Dr. Robert H. Goddard and a liquid oxygen-gasoline rocket at Auburn, Massachusetts

By 1914, as mentioned earlier, he had registered his first two landmark patents, one on liquid-fuelled rockets and the other on multi-stage rockets. The following year he began to theorise that rockets would work in a vacuum, enabling space travel, but still his ideas garnered little attention.

In fact, when Goddard published his astonishingly groundbreaking paper in 1919, ‘A Method of Reaching Extreme Altitudes’, he was derided in the press for his suggestion that rockets could be used to take payloads to the Moon. “Of course he only seems to lack the knowledge ladled out daily in high schools,” read an editorial in the New York Times. 50 years later, when Apollo 11 was on its way to the Moon on 17 July 1969, propelled by the very rocket technology Goddard had pioneered, the paper would print a rather embarrassing retraction.

The public backlash Goddard experienced caused him to become rather reclusive. He became very apprehensive with regards to sharing his work and would often work alone in order to avoid confrontation or argument. In 1926, despite his seclusion, he launched the world’s first liquid-fuelled rocket using gasoline and liquid oxygen as propellant. Although it rose to just 12.5 metres (41 feet), it was an important moment in rocket history.

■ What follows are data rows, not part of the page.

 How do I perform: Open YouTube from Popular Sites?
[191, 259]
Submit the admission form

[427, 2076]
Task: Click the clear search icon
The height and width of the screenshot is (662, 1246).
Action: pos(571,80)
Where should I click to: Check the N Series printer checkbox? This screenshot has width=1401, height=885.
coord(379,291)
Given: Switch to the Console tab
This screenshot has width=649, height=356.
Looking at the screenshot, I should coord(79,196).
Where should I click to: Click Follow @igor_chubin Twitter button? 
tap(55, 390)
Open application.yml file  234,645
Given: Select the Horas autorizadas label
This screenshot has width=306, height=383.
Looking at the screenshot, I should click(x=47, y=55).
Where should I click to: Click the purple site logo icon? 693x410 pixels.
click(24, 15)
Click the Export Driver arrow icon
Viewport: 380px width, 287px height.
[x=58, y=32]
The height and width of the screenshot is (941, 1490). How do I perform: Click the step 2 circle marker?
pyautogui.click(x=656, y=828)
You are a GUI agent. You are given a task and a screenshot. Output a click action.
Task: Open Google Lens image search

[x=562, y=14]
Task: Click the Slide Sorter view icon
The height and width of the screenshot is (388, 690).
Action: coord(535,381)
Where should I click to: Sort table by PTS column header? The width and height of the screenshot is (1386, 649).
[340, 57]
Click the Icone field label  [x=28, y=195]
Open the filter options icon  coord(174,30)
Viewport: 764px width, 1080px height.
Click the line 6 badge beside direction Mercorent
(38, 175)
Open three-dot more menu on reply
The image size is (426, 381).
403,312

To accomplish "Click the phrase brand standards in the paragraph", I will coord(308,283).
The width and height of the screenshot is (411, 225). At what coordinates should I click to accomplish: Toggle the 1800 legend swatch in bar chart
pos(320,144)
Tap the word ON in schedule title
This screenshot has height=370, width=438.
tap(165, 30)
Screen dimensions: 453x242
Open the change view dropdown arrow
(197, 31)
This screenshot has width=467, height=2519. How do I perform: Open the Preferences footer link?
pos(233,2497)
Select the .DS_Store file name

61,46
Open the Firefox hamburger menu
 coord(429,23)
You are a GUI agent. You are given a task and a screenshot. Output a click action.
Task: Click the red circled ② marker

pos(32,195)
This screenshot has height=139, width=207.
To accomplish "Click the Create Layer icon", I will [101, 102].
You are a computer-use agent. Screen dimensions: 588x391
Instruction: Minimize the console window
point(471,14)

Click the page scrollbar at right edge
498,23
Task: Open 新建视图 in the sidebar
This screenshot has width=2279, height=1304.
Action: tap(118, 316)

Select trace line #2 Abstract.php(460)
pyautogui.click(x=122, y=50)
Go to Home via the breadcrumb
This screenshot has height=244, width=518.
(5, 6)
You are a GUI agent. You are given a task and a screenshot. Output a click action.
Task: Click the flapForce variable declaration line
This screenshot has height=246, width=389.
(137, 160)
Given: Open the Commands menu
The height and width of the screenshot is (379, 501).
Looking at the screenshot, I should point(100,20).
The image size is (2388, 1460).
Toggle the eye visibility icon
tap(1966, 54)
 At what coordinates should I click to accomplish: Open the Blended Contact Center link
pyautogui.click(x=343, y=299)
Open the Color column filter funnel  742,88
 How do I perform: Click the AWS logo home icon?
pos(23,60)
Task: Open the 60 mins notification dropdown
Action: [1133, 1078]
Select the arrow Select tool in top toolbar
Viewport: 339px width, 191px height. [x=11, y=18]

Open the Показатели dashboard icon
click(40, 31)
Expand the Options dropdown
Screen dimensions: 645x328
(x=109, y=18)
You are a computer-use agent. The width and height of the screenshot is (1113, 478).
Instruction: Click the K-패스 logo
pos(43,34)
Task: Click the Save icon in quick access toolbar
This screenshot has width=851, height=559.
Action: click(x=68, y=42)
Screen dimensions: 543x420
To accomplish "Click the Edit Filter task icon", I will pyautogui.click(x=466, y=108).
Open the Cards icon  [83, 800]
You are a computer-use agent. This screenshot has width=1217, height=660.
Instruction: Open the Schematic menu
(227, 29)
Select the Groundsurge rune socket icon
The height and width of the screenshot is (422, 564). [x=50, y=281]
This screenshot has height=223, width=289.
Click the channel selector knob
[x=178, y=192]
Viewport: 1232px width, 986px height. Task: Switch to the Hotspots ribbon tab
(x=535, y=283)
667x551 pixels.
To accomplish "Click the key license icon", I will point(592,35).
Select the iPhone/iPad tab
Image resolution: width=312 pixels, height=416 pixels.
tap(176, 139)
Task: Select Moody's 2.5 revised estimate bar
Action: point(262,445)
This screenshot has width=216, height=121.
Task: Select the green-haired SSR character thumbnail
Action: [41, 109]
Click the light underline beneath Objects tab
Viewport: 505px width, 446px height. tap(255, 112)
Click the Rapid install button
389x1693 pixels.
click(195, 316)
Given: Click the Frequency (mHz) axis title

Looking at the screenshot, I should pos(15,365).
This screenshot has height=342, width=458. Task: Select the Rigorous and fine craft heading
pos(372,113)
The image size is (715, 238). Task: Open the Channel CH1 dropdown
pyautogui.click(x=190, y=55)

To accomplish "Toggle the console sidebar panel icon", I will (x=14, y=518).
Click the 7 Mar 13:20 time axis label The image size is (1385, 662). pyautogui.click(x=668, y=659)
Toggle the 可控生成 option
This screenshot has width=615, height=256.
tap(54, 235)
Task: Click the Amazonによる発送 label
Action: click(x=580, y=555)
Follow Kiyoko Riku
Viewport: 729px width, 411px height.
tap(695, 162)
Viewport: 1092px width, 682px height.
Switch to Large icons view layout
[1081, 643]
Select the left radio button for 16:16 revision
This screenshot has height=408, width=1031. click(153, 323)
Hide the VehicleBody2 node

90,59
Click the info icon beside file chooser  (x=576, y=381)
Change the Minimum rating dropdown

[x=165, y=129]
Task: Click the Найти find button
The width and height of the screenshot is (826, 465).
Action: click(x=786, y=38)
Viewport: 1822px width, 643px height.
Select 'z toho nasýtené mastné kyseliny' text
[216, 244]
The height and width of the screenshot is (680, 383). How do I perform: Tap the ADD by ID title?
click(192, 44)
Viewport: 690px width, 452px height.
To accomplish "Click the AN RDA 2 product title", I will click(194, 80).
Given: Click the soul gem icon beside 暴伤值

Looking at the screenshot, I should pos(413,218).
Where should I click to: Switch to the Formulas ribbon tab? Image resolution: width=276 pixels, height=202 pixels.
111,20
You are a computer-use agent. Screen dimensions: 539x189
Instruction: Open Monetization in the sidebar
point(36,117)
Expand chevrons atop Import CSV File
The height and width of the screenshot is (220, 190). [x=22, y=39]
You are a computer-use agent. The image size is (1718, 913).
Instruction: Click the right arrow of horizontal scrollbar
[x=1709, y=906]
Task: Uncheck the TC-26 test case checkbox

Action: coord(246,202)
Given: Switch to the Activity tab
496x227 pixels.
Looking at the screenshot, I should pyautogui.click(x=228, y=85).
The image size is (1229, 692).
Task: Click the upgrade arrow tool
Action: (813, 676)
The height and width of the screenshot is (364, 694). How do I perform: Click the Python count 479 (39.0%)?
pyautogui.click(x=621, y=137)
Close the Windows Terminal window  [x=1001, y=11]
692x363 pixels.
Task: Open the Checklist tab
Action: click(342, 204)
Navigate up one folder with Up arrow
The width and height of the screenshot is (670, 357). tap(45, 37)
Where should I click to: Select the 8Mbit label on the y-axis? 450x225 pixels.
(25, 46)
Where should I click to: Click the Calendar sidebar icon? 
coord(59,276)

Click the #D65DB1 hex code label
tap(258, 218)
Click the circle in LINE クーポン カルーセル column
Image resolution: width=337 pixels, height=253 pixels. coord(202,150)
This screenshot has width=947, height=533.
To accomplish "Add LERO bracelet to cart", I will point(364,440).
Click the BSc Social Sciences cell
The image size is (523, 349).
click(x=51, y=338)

Goddard would continue to develop and perfect his designs throughout the 1930s, when he began to receive significantly more support for his ideas. He kept working until his death on 10 August 1945, after which is wife Esther Kisk posthumously registered over a hundred of his patents that had gone unpublished.

Despite his limited support, Goddard’s work remains arguably the most significant contribution to space travel. Perhaps somewhat sombrely, it was only after his death that the USA and Soviet Union began to truly toy with the idea of rocket travel and, ultimately, send humans into space and to the Moon. A man perhaps ahead of his time, the legacy of Robert Goddard will remain as long as rockets are sent into space, while one of NASA’s major space science laboratories, the Goddard Space Flight Center, ensures his work will not be forgotten.